Until then, you're going to have to tunnel. An IPv6 tunnel will be virtually indistinguishable from a native connection for almost all purposes.

That requires a machine at your end to host the tunnel endpoint, and a tunnel broker.

DD-WRT and many of the other open source firmware options for WRT-54 family of devices will act as a tunnel endpoint. There are also D-LINK and Linksys devices that will do it with factory firmware (with caveats, see below). My favorite so far is the Apple Airport Extreme. Or you can put your endpoint on a Linux, Mac or Windows host.

As for tunnel brokers, Hurricane Electric (AKA tunnelbroker.net) and Sixxs are well known and reliable, and offer free tunnels for home users.

My tunnelbroker.net+Airport IPv6 tunnel has at this point been up for almost three months with no interruptions of any kind.

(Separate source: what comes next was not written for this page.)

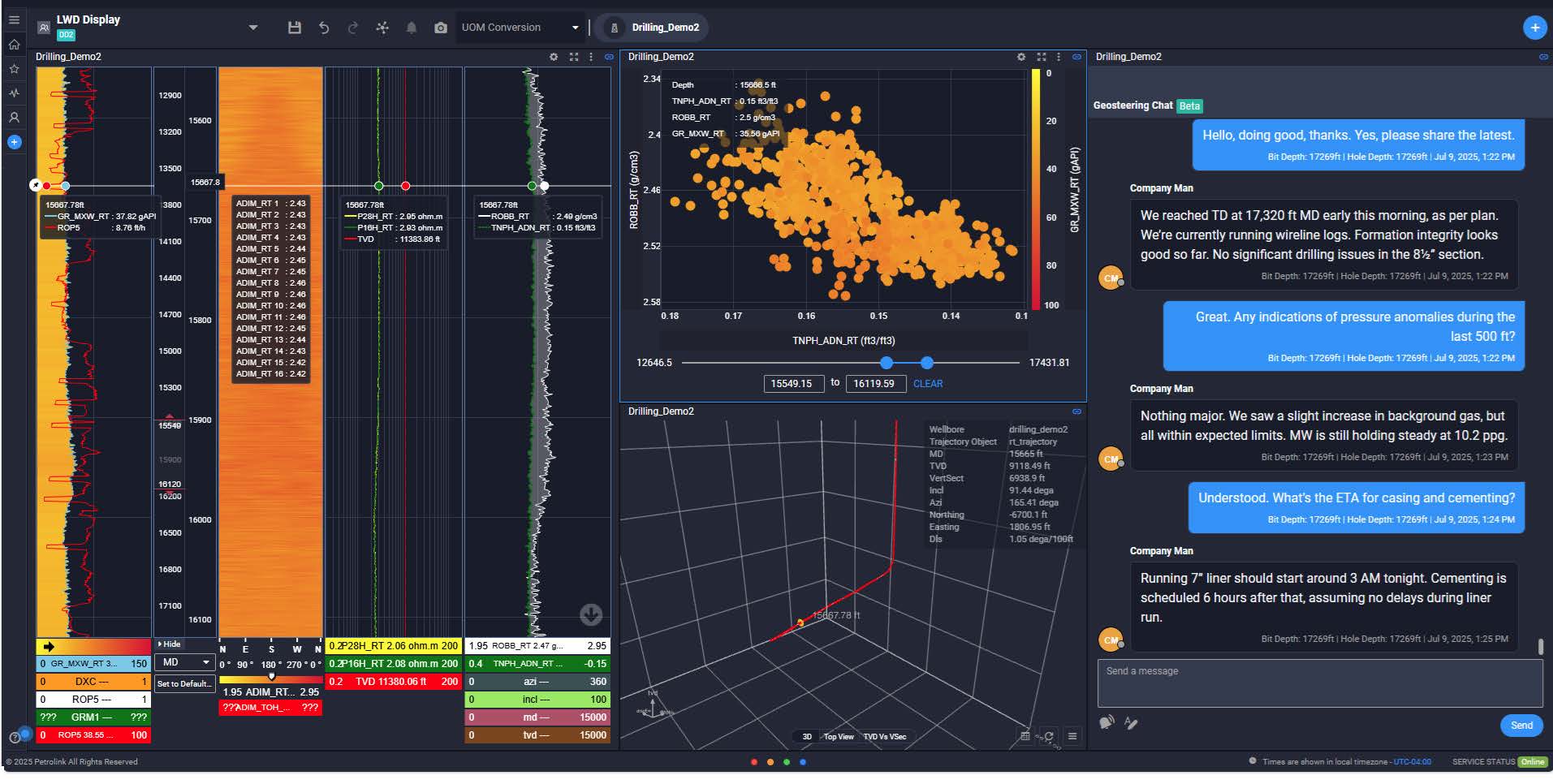
Task: Switch to TVD Vs VSec view
Action: click(885, 737)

Note that D-LINK and some of the Linksys home routers offer IPv6 support, BUT only on the latest hardware revisions. I ordered a specific D-LINK router that advertised IPv6 support, only to find that the support was dependent on the hardware rev. Even though the new "B" rev (IPv6 capable) had been shipping for over a year, Amazon shipped a rev "A" hardware device, and I could only find "A" revs at the local computer stores. "A rev == no IPv6 support even possible. I've heard the same horror story with some Linksys kit as well. Make sure that you can return the device if it doesn't support IPv6, or go the low risk (higher cost) Apple Airport route. Or set your endpoint on one of the computers in your house instead of the home router.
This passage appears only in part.